By Shannon Cherry, APR
Posted Sunday, October 24, 2004

The New Year is here and we all are making our resolutions. What about yours? What’s your business resolution for the upcoming year? Taking stock of where a company is and where it's headed is always good to do a couple of times a year.

Businesses that want a leg up on their competition need to focus on boosting their public relations (PR) efforts. This keeps them from going under when the economy is weak, and gets them ahead of their competitors when sales start picking up. With the economy emerging from recession, now is the perfect time to get a fresh start on your PR strategies.

So what exactly is public relations? It's a strategic form of communication that’s used to obtain positive exposure for your company and keep key publics informed. It's news releases, feature stories, interviews, analyst meetings, application stories, speaking engagements, newsletters, websites, product launches and events. It's also developing a key message that differentiates you from your competition and selecting the mix of tactics that will get your message to the marketplace with the most impact.
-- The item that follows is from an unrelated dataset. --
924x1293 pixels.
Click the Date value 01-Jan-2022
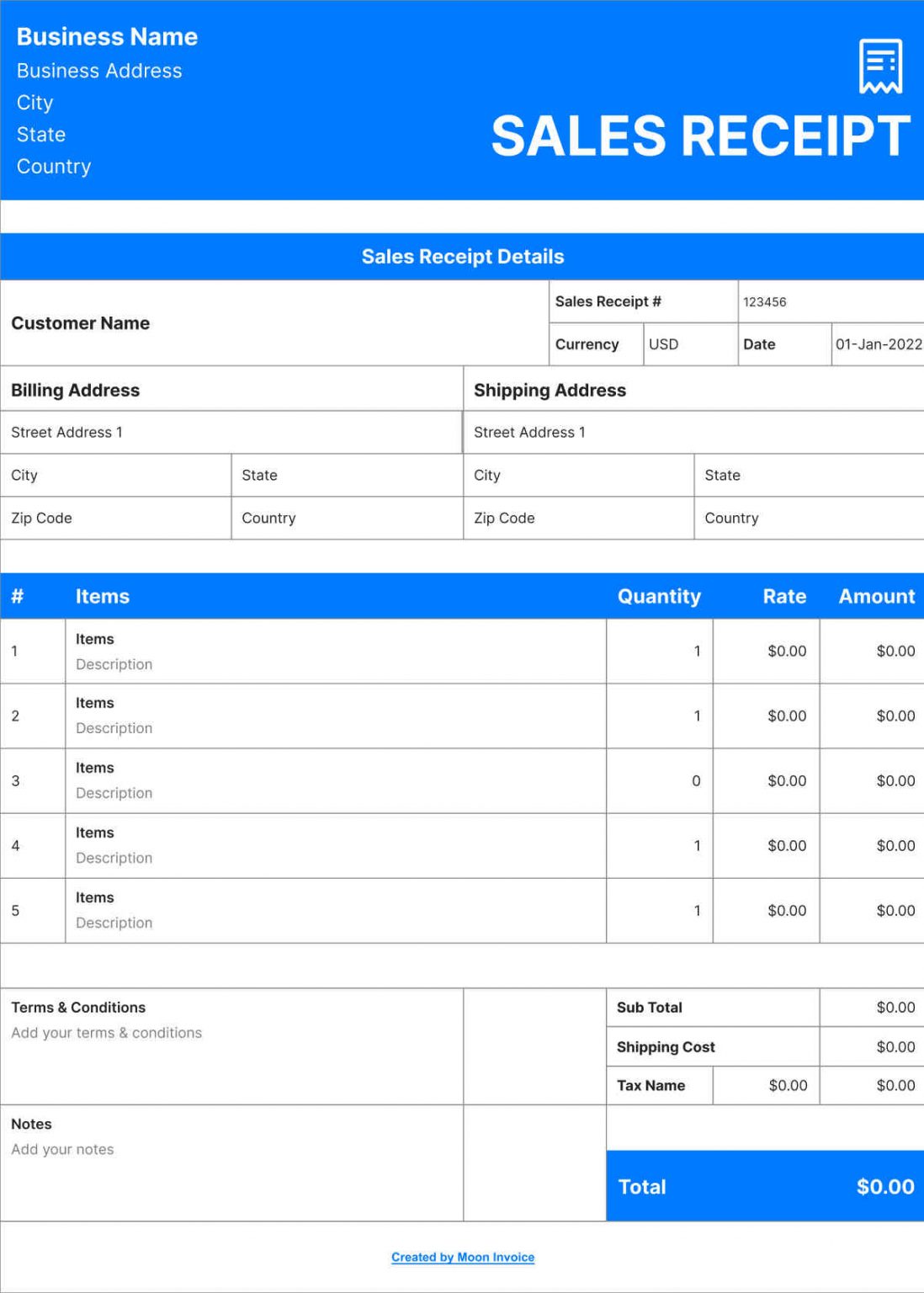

PR is different from advertising. Advertising and promotion are about salesmanship. Consumers know it and are on the defense against being sold something they don't want or need – especially when money’s tight. Public relations is about conveying information. By providing information to consumers directly or through trusted third parties, PR is a cost-effective marketing effort that has a big-payoff: credibility and visibility. That's why PR should play a key role in your business plans in the upcoming year.

So what are the best ways to use PR to kick-start your business into high gear?
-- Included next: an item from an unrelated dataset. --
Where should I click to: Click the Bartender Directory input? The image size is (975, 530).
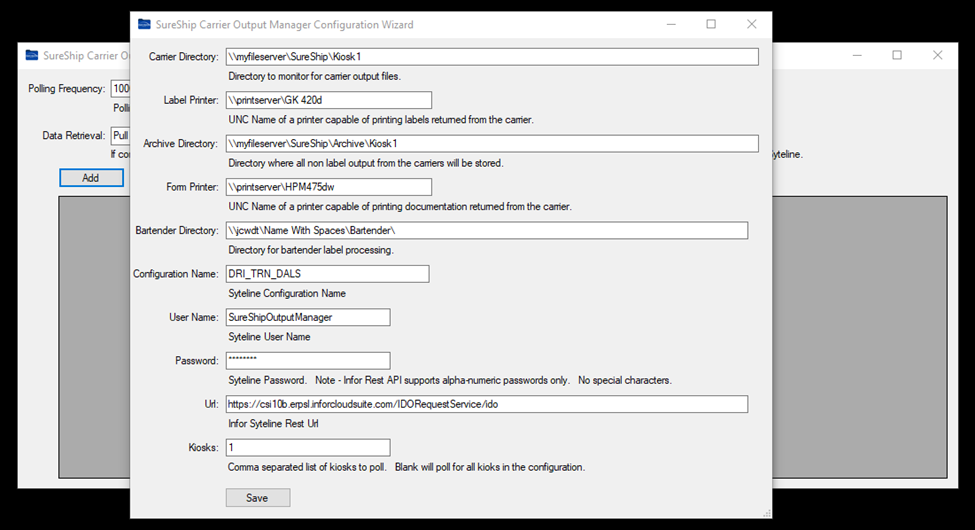click(486, 231)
Think of more than just a press release.
Media coverage can be an excellent way to influence public opinion, but today's media includes more than newspapers and television. Think outside the box to find the right medium for your message and your target audience. For example, handing out small gifts bearing your logo, maintaining a presence at trade shows or getting more links to your website are all wonderful ways to generate public relations.

Keep messages simple.
People in the US get bombarded with more than 4,000 marketing messages a day. Who has the time and energy to decipher complicated jargon? Stick to one message, and learn to tell it in various ways to make your point.

Position yourself as an expert.
Give advice on your business topic freely. Write articles for online publications, business journals and magazines. Participate in online forums and speak to local groups. When you consistently provide information of value in these outlets your reputation as an expert will make itself.

Focus on people, not products.
“Make the product the hero” is an old expression that's not right today. The product can play a role in allowing a person to be a hero, but the product itself probably isn't heroic, and it shouldn't be portrayed that way. People long for stories they can identify with, small achievements – where an obstacle is overcome or a person does something surprising. People want to connect with somebody, not something.

Today's successful companies make public relations a priority. Whether selling direct, through distribution channels or via e-commerce, a successful company must achieve and maintain a strong market presence through a continuous and effective public relations program.

About the Author
Shannon Cherry, APR helps small businesses and nonprofit organizations to be heard. She’s a marketing communications and public relations expert with more than 15 years experience and the owner of Cherry Communications. For more tips and tricks – or information about her services, visit (www.cherrycommunications.com). Contact her at shannon@cherrycommunications.com.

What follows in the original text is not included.